Filed under Minnesota Orchestra

6 responses to “#MnOrchTour: Copenhagen

  1. george

    Could not the Orchestra have played in something other than the hall which appeared more like an airplane hanger in your picture. That would be like asking a fine visiting orchestra in MN to play in Target Center or the Ray Wilkins Auditorium. What was the concert attendance that night by the way? Did you cover the ORCH during half time at the Vikings game Sunday night?

    • It wasn’t as bad as something like the Target Center. Lots of great orchestra do actually pass through there, and apparently Osmo has conducted there many times. I’m not sure what the attendance was, or even what the hall capacity was, especially since I was in row 5 (aka row 1). For what it’s worth, I heard that attendance is low there regardless of what orchestra is playing. But apparently it’s a big deal to be asked to play in Copenhagen, period; the orchestra had never been there before. And nope, I didn’t cover the halftime game, although I had a reader who volunteered on the field, and it was fun to read the reports she posted on Facebook. :)

  2. This entry? Just. plain. fun.

  3. M

    My family originates from Denmark. If I were to spell my last name the way it was originally spelled, it would double in length from the extra letters (but sound nearly the same)!

    There’s a bit of unpleasant history between Denmark and Germany. Even before the insanity of the world wars, the two countries had a shared history of nastiness. During one bit, my ancestors fled German occupied Denmark to English allied Hannover and followed the Queen (there’s a familial reason she likes horses; Hannover was known for them [even inspiring Tolkien’s “Rohirrim”]) of England’s family over to London, then left the UK for the US.

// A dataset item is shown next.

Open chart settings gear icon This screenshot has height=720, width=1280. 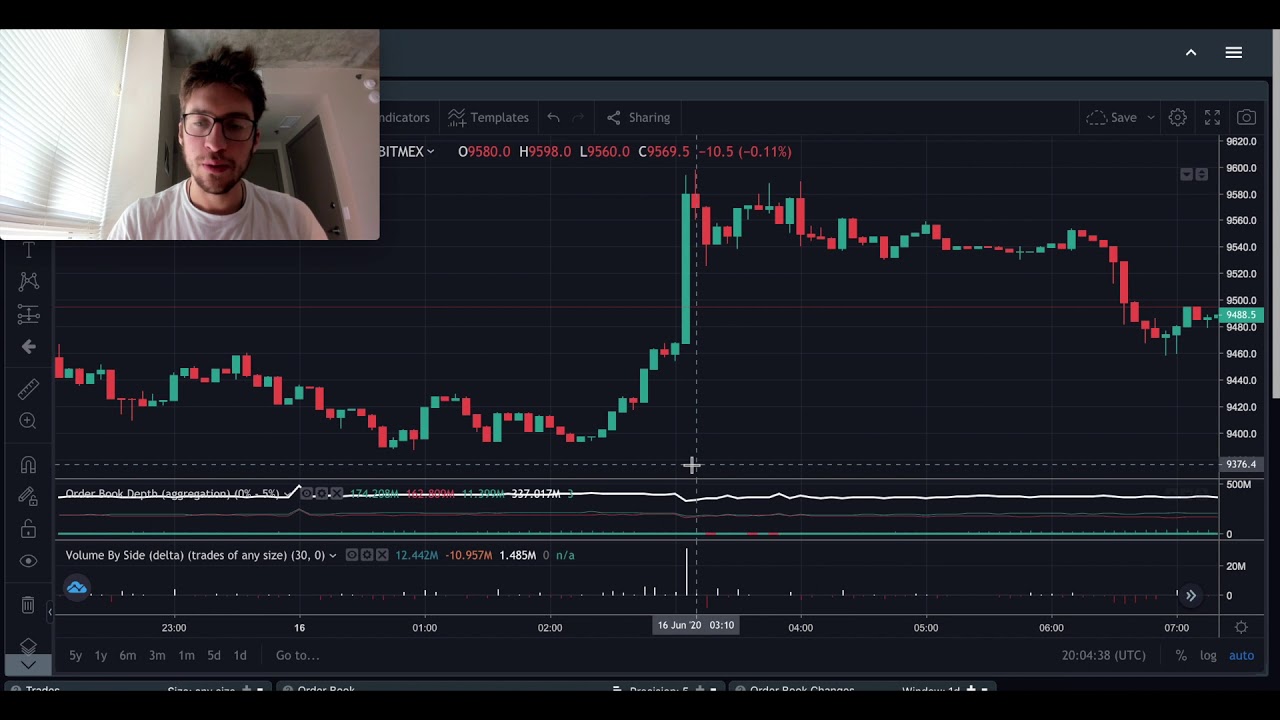pyautogui.click(x=1177, y=117)
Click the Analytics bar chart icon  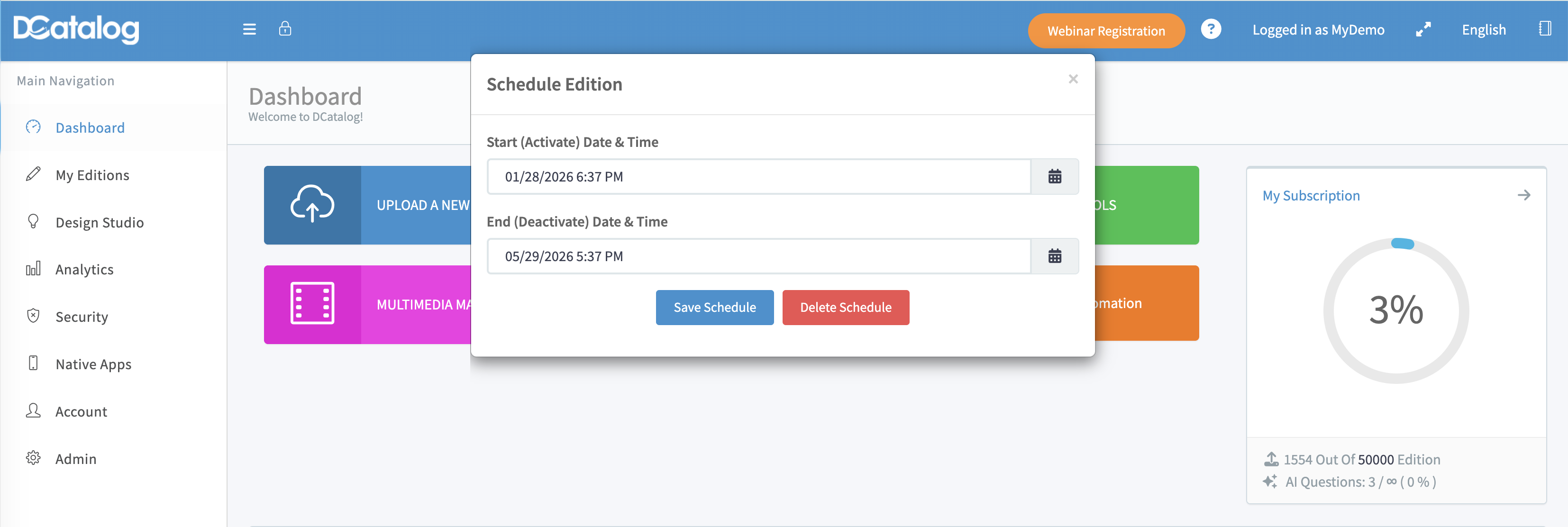(34, 269)
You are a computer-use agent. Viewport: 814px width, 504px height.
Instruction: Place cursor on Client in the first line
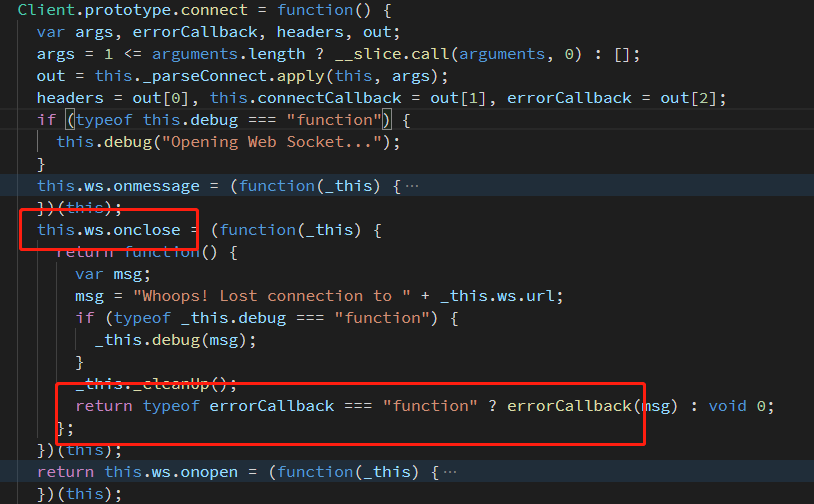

    I discovered by accident, while researching my family tree, that I shouldn’t discuss the history of the family in Denmark with anyone on the German side (German side basically refuses to believe they came from Denmark, due to it being a very old German name as well) and vise versa.

    I’m not the least bit surprised Beethoven was given less of an enthusiastic applause based on my own personal experience, haha. Both countries and their citizens have incredible histories and individual citizens, if questionable taste on cultural presentation.

  4. Tom

    What a rude and snobbish write. Uh oh no air conditioning, ugh the smell of popcorn whaaa buhu, It feels just like Tjernobyl!!

    From Denmark; Fuck off back to crazy town and dont come back again. We dont need your cruel and thoughtless comparisons with the horrendous tragedy of Tjernobyl.